The following table illustrates the correlation between standard terminology from the object-oriented and frame language communities:

| Frame terminology | OO terminology |
|---|---|
| Frame | Object class |
| Slot | Object property or attribute |
| Trigger | Accessor and Mutator methods |
| Method (e.g. loom, KEE) | Method |

The primary difference between the two paradigms was in the degree that encapsulation was considered a major requirement. For the object-oriented paradigm encapsulation was one of, if not the most, critical requirement. The desire to reduce the potential interactions between software components and hence manage large complex systems was a key driver of object-oriented technology. For the frame language camp this requirement was less critical than the desire to provide a vast array of possible tools to represent rules, constraints, and programming logic. In the object-oriented world everything is controlled by methods and the visibility of methods. So for example, accessing the data value of an object property must be done via an accessor method. This method controls things such as validating the data type and constraints on the value being retrieved or set on the property. In Frame languages these same types of constraints could be handled in multiple ways. Triggers could be defined to fire before or after a value was set or retrieved. Rules could be defined that managed the same types of constraints. The slots themselves could be augmented with additional information (called "facets" in some languages) again with the same type of constraint information.

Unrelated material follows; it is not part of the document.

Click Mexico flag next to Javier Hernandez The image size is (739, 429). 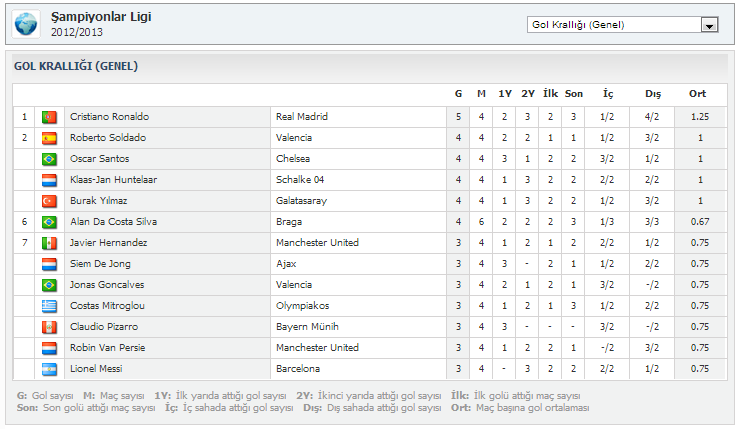[x=49, y=243]
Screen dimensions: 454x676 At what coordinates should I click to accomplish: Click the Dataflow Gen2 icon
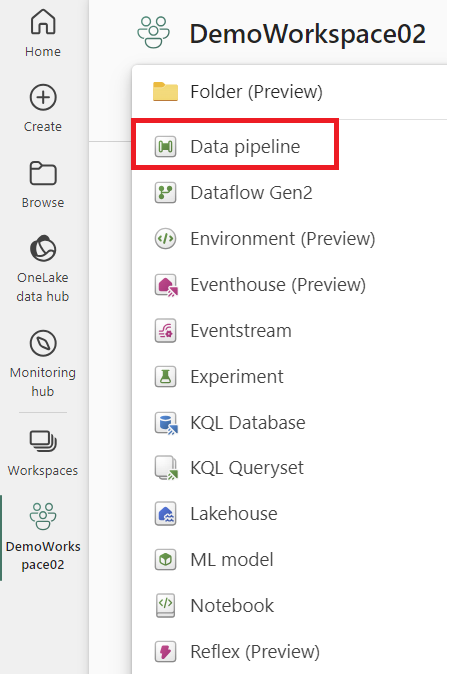point(166,193)
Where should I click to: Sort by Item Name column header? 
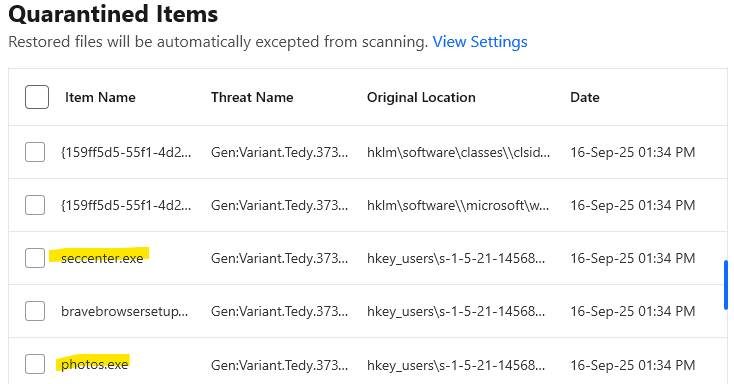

The other main differentiator between frame and OO languages was multiple inheritance (allowing a frame or class to have two or more superclasses). For frame languages multiple inheritance was a requirement. This follows from the desire to model the world the way humans do, human conceptualizations of the world seldom fall into rigidly defined non-overlapping taxonomies. For many OO languages, especially in the later years of OO, single inheritance was either strongly desired or required. Multiple inheritance was seen as a possible step in the analysis phase to model a domain but something that should be eliminated in the design and implementation phases in the name of maintaining encapsulation and modularity.

Although the early frame languages such as KRL did not include message passing, driven by the demands of developers, most of the later frame languages (e.g. Loom, KEE) included the ability to define messages on Frames.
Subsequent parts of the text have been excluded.